▶ [What is being asked]: Line by line, set down all the data below exactly, omitting any picture.

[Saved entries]
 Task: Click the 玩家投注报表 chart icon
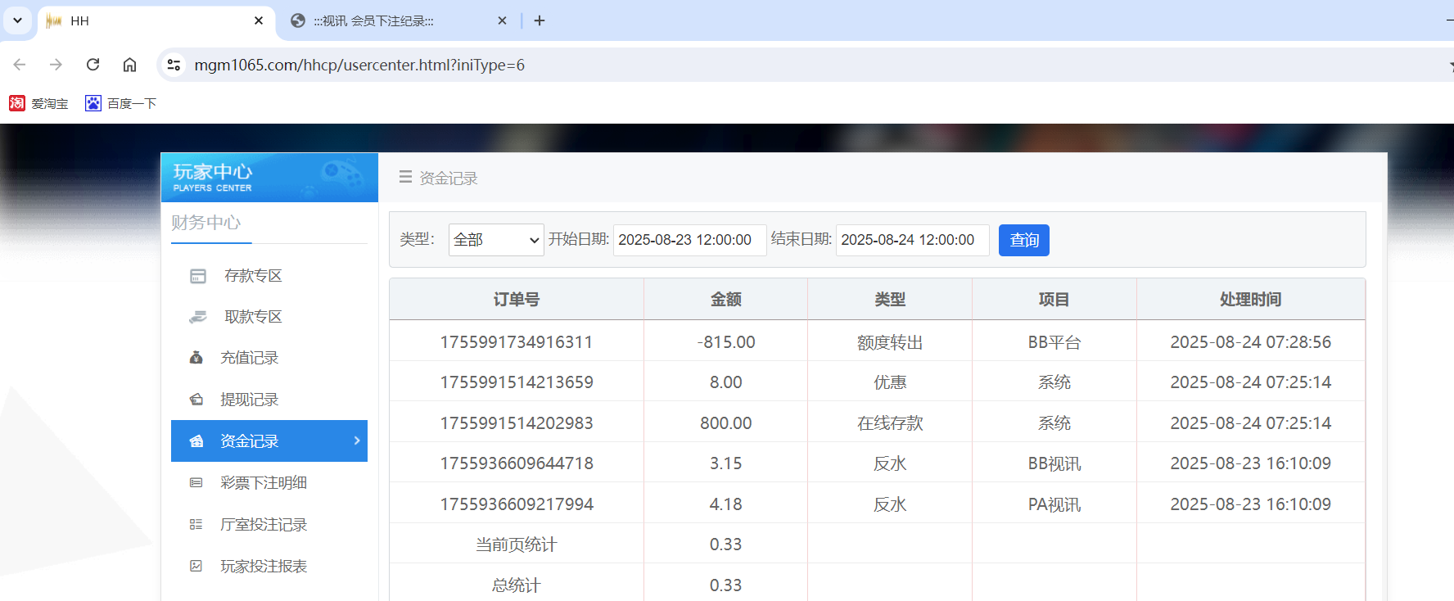(196, 566)
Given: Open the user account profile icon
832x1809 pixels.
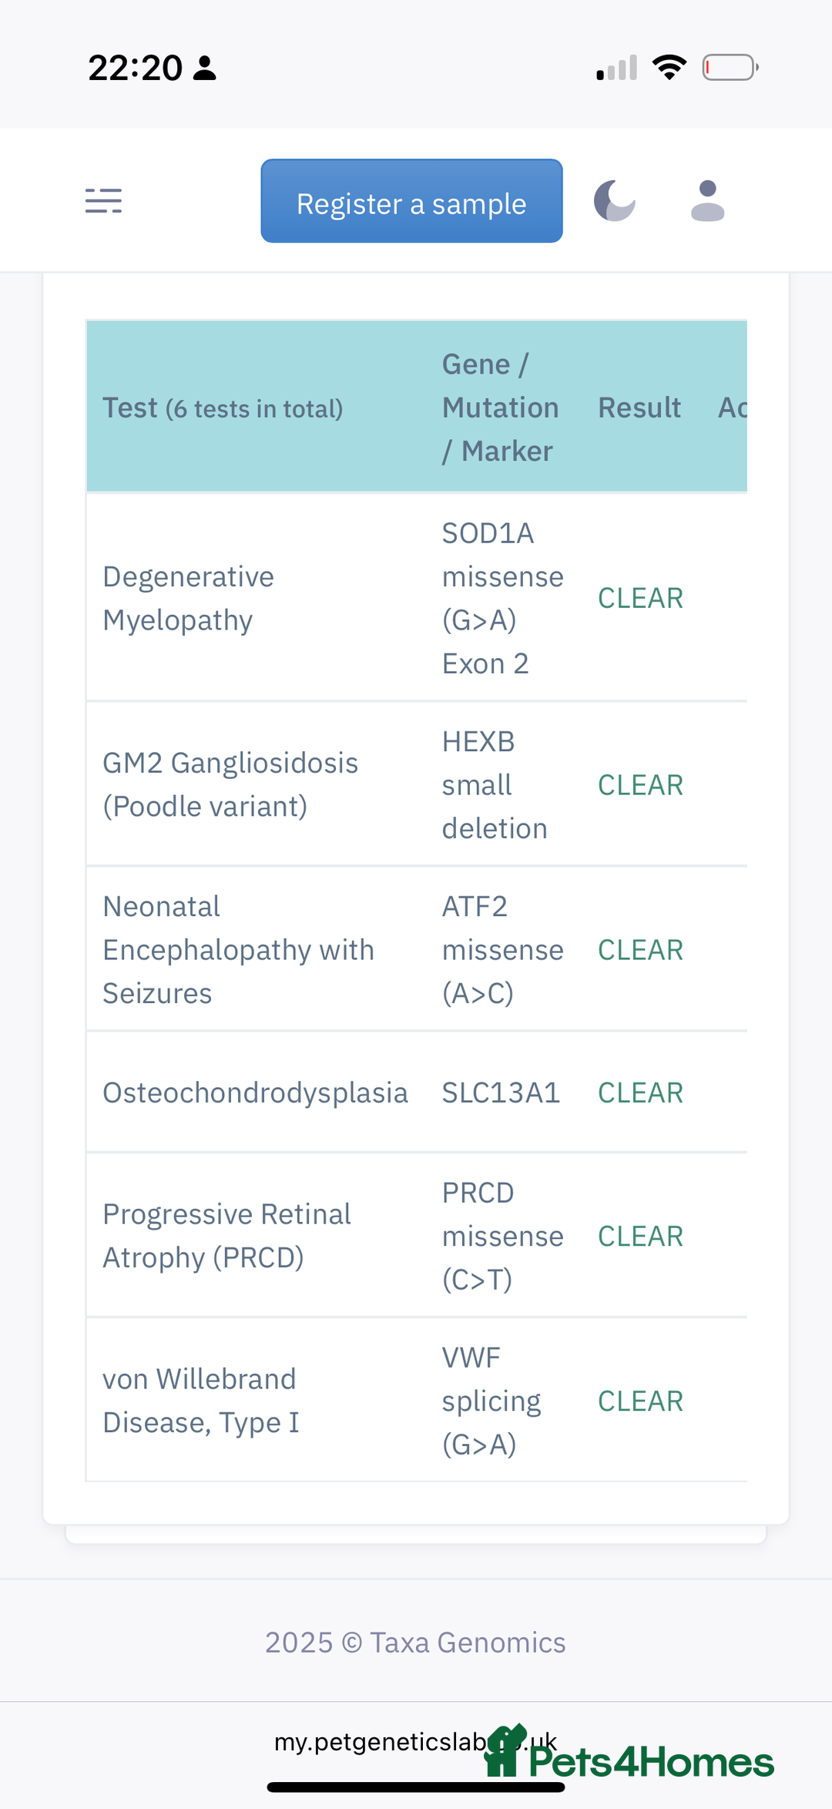Looking at the screenshot, I should (x=707, y=201).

▶ [Answer space]:
 Task: Click the 玩家投注报表 chart icon
(196, 566)
Given: Open the user account profile icon
832x1809 pixels.
Looking at the screenshot, I should (x=707, y=201).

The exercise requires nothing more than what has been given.